* TASK PROMPT:
Quote the entries in full, character for character, without their images.

* TASK DATA:

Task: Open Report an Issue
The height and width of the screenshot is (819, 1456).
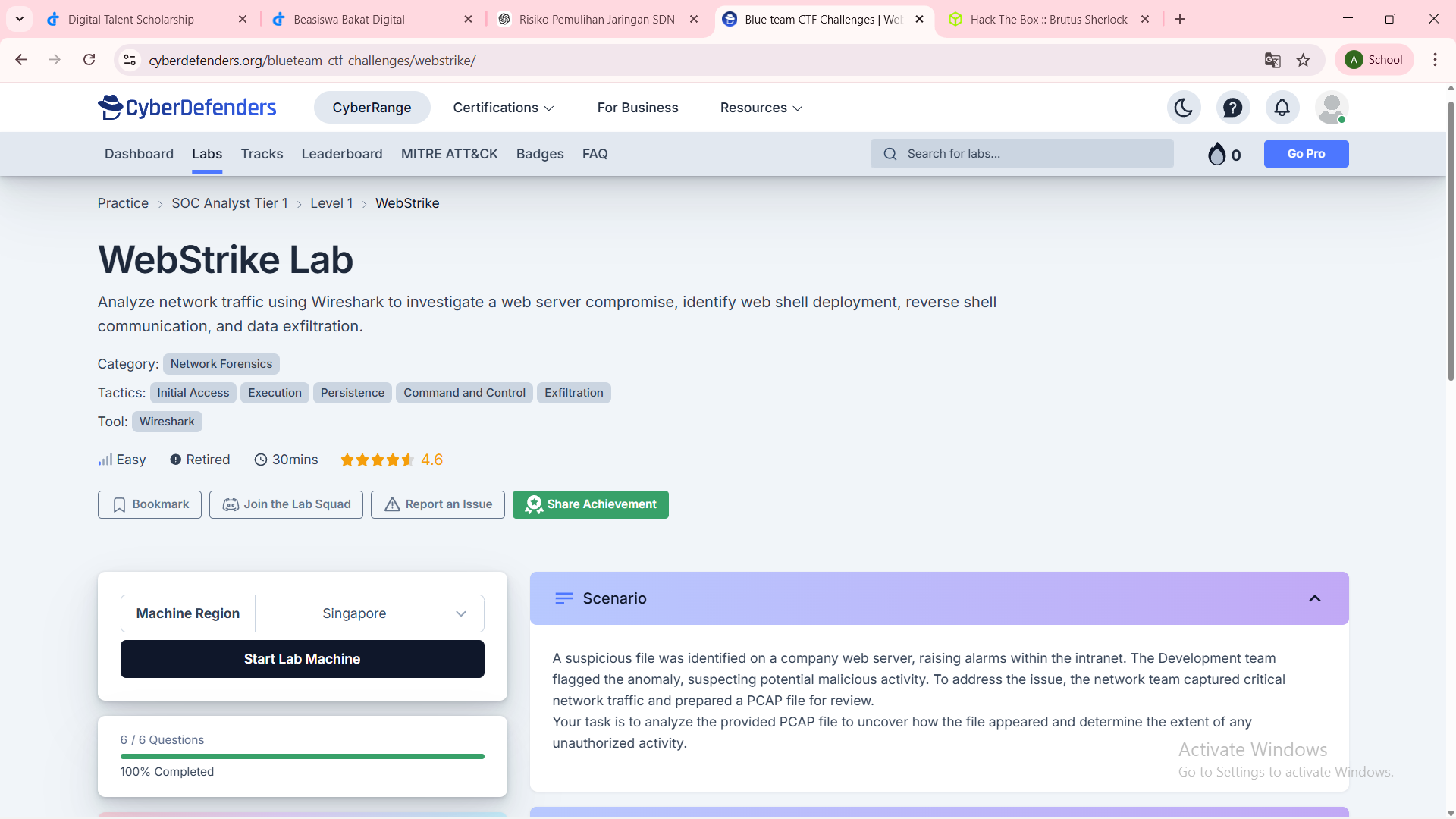Action: [438, 504]

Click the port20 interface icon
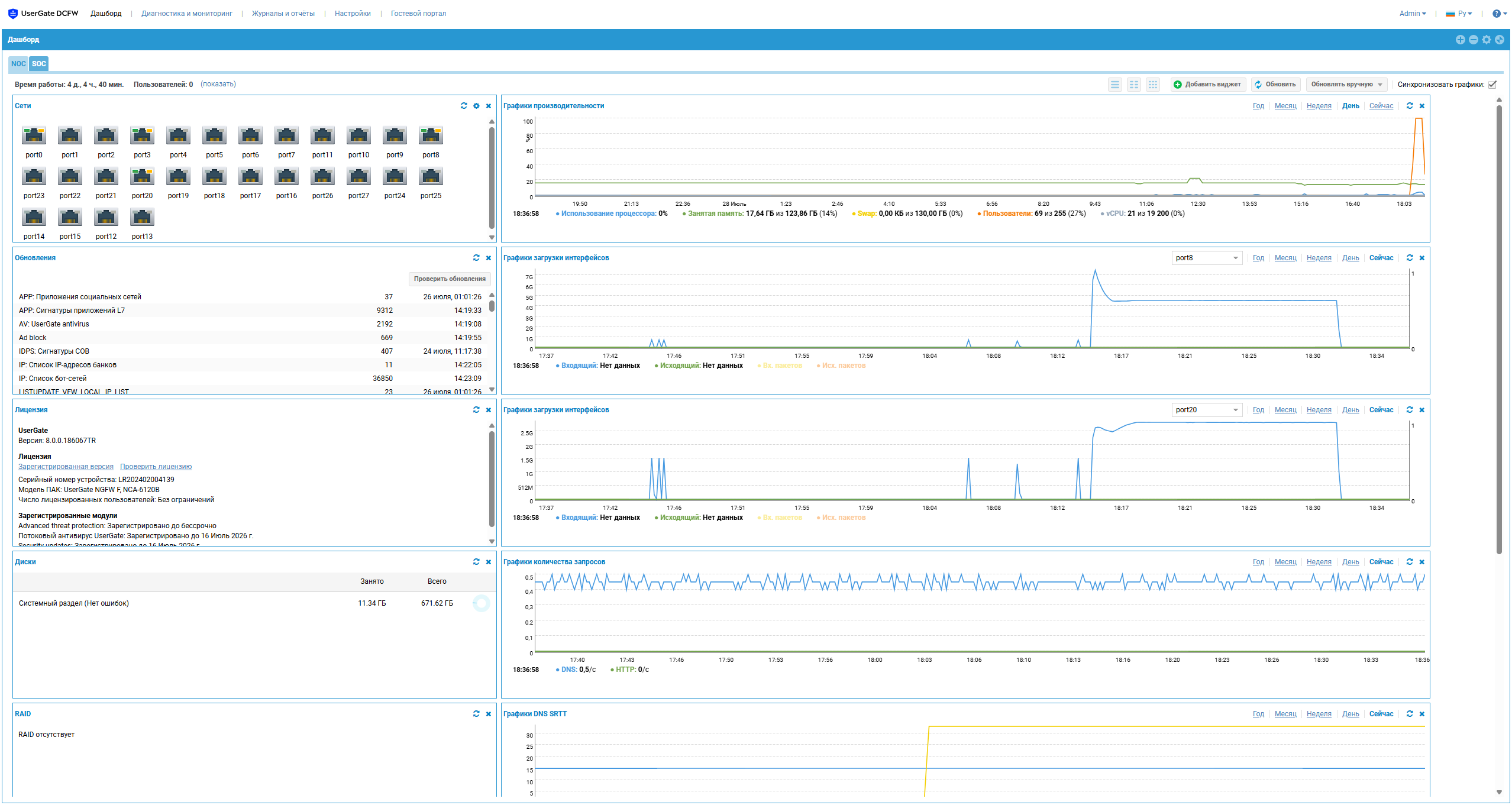point(142,177)
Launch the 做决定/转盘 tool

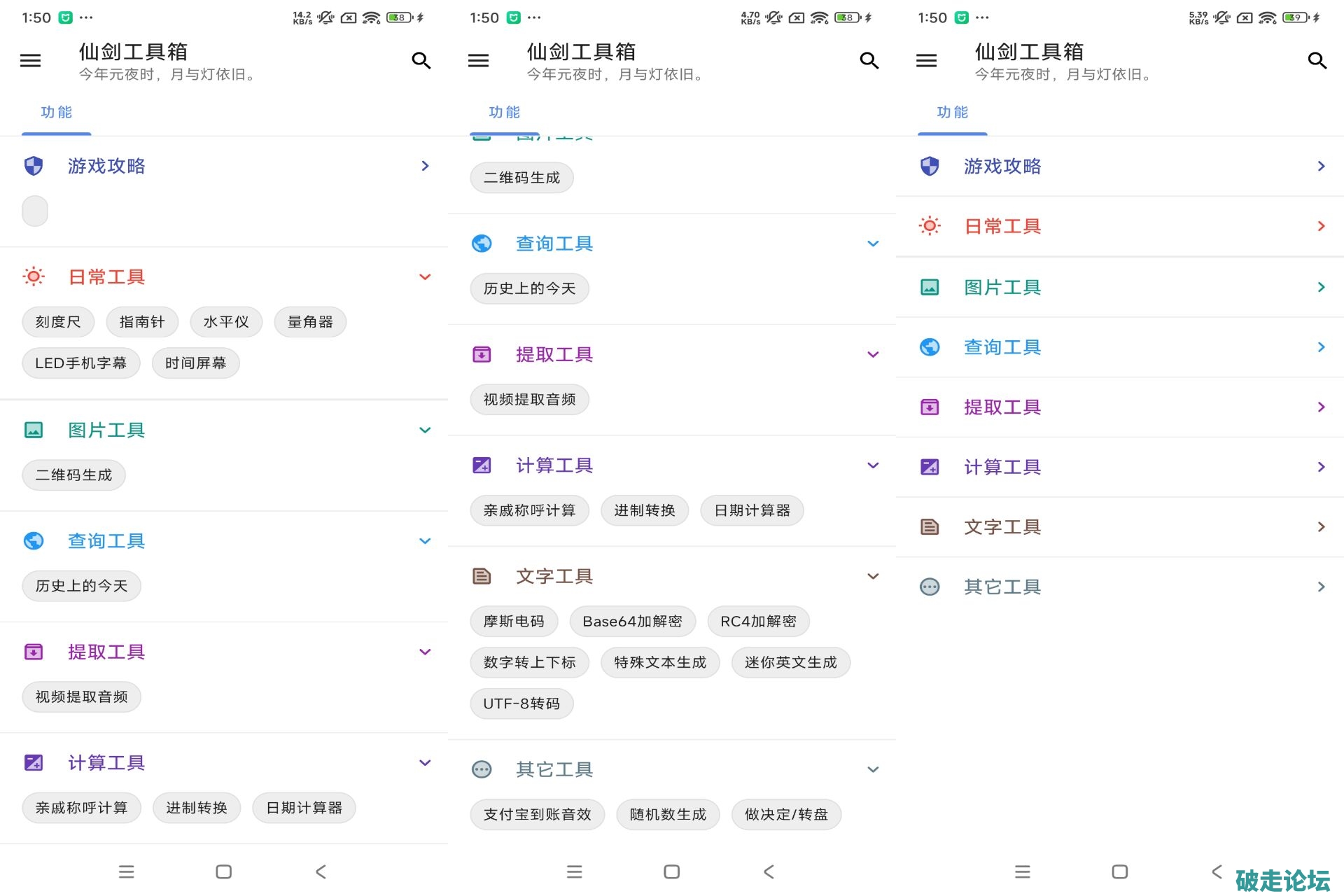[786, 815]
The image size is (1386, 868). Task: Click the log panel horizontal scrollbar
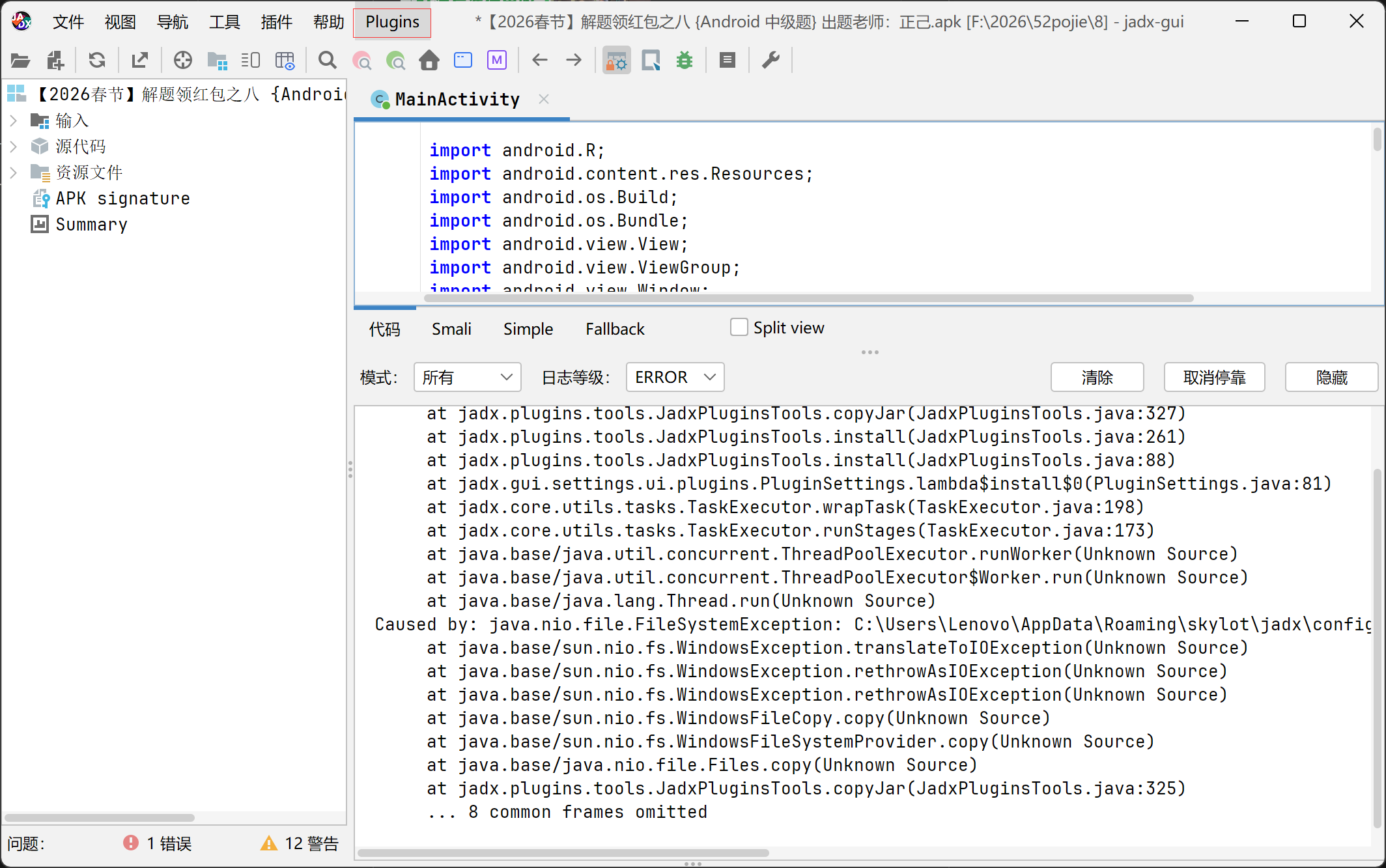(563, 852)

* PROBLEM SOLUTION:
Task: Open Report an Issue
The height and width of the screenshot is (819, 1456).
Action: [438, 504]

Click the port20 interface icon
point(142,177)
Launch the 做决定/转盘 tool

[786, 815]
The image size is (1386, 868). Task: Click the log panel horizontal scrollbar
(563, 852)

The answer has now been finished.